Police in recent days seized more than 5,000 tonnes of firecrackers and arrested dozens to enforce the ban opposed by many Hindus over claims it hurts their religious sentiments.
Delhi’s satellite cities like Gurugram and Noida had restricted displays of less toxic “green crackers” to a two-hour window.
The Supreme Court had banned crackers in 2018 that contain substances like lead, arsenic and barium but allowed use of less polluting varieties.
It called Delhi a “gas chamber” in 2019 over its deteriorating air and reiterated its ban on toxic firecrackers on Monday, while noting the right to health was supreme.
A 2020 report by Swiss organisation IQAir named 22 Indian cities in the world’s 30 most polluted cities, with Delhi ranking as the most polluted capital city.
Last year, international medical journal The Lancet said India lost 1.67 million people to toxic air in 2019.

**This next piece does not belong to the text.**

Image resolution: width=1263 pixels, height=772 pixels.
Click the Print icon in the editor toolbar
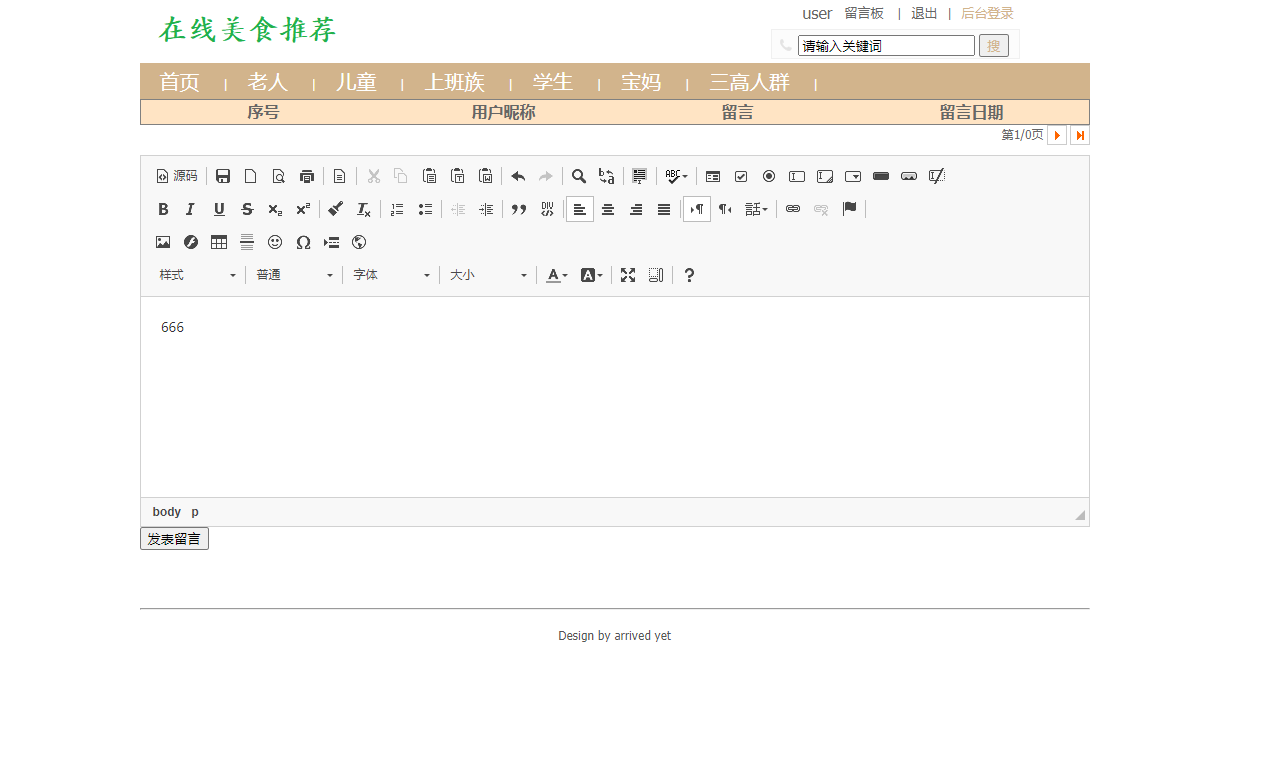(x=307, y=176)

Delhi is typically gripped by the smog crisis at the onset of winter season when temperature dips and air moisture rises.
It is further aggravated by northwest winds that bring smoke from India’s northern breadbasket states of Punjab and Haryana.

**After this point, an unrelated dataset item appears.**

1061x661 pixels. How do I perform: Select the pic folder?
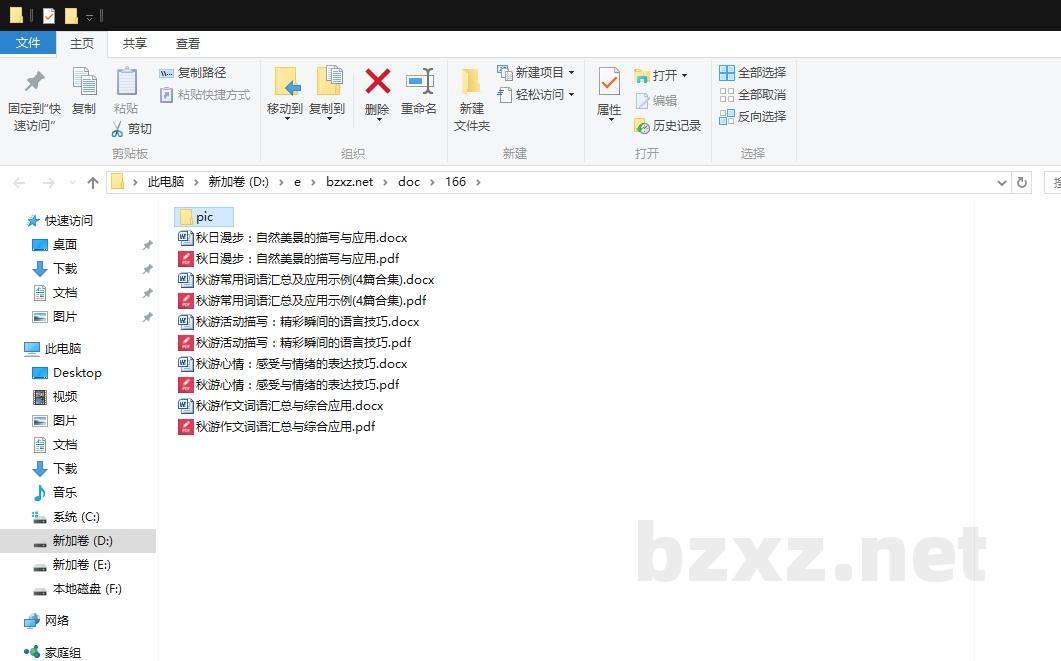pyautogui.click(x=204, y=217)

Farmers use the earth scorching method to clear their fields of crop residue to prepare their land for the next planting season.
Stubble burning was outlawed in 2015 but it continues unabated, with Safar reporting more than 2,300 farm fires on Thursday.
The pollution monitoring agency said smoke from crop fires contributed 35 per cent to the city’s polluted air on Friday, while the overnight fireworks further pushed the pollution levels 10 times over.